Back in the thirties, one of the most popular spots in Lyon County was a 27-acre track of woodland along the Cottonwood River. This park became a reality through the efforts of interested people, the Garvin Community Club, and Mr. H.C. Garvin a retired Winona businessman. In his youth, Mr. Garvin, was a station agent at Tracy for the Chicago Northwestern Railroad. He became the chief contributor of money and equipment for the park.
As a result of the depression years, many men were out of work. Mr. Howard Bussard administered federal relief funds to pay a crew of men for the labor needed to create a park. Two log cabins were built, a ball diamond cleared, picnic tables built, fireplaces put in many locations and a swimming pool dredged. Mr. Frank Swain was hired as caretaker. He planted many flower beds and made a rock garden. He kept the park mowed and clean.

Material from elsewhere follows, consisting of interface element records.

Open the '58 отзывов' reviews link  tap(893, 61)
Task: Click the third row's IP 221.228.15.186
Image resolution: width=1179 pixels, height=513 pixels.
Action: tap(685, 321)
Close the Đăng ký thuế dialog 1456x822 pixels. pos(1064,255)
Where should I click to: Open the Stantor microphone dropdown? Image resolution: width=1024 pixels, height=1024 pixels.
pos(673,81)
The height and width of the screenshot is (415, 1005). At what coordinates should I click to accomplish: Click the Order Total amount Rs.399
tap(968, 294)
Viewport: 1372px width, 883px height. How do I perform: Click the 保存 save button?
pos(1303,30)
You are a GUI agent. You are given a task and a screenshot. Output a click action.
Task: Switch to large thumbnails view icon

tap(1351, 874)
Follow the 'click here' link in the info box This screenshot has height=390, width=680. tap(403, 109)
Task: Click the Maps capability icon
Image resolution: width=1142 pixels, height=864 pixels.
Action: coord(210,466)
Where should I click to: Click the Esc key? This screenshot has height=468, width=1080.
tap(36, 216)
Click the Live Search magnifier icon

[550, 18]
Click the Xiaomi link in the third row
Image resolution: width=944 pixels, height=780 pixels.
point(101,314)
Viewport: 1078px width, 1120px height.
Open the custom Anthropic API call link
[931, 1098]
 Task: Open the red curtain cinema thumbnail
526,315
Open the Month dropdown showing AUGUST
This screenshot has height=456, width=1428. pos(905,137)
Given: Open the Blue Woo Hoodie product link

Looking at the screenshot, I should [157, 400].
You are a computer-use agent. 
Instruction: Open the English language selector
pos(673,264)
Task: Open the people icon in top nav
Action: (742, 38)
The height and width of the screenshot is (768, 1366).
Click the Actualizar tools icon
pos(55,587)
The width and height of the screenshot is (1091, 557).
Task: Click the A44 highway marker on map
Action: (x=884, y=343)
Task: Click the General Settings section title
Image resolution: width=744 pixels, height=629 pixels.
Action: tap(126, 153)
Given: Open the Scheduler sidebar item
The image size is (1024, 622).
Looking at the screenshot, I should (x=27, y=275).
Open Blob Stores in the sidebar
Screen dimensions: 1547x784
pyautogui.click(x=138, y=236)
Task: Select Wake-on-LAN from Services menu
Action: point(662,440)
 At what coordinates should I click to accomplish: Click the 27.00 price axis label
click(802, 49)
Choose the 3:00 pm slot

On May 30, 1935 a crowd of 5,000 attended the dedication event. The park was visited by hundreds during the next years, but spring floods washed away the bridge and destroyed much of the work done. Funds ran low and soon the area reverted to its wild state.
In 1967, the Lyon County Board, together with the Park Advisory Board , levied local funds to match state and federal grants to enlarge Garvin Park by 490 acres and to develop recreational facilities. As of 2001 it is 748 Acres in Size.
As part of the Minnesota River Valley Birding Trail. Garvin Park provides excellent bird habitat for woodland species such as Swainson's Hawk and Spotted Towhee. Rarities such as Summer Tanager and Blue Grosbeak make Garvin Park a worthwhile birding visit.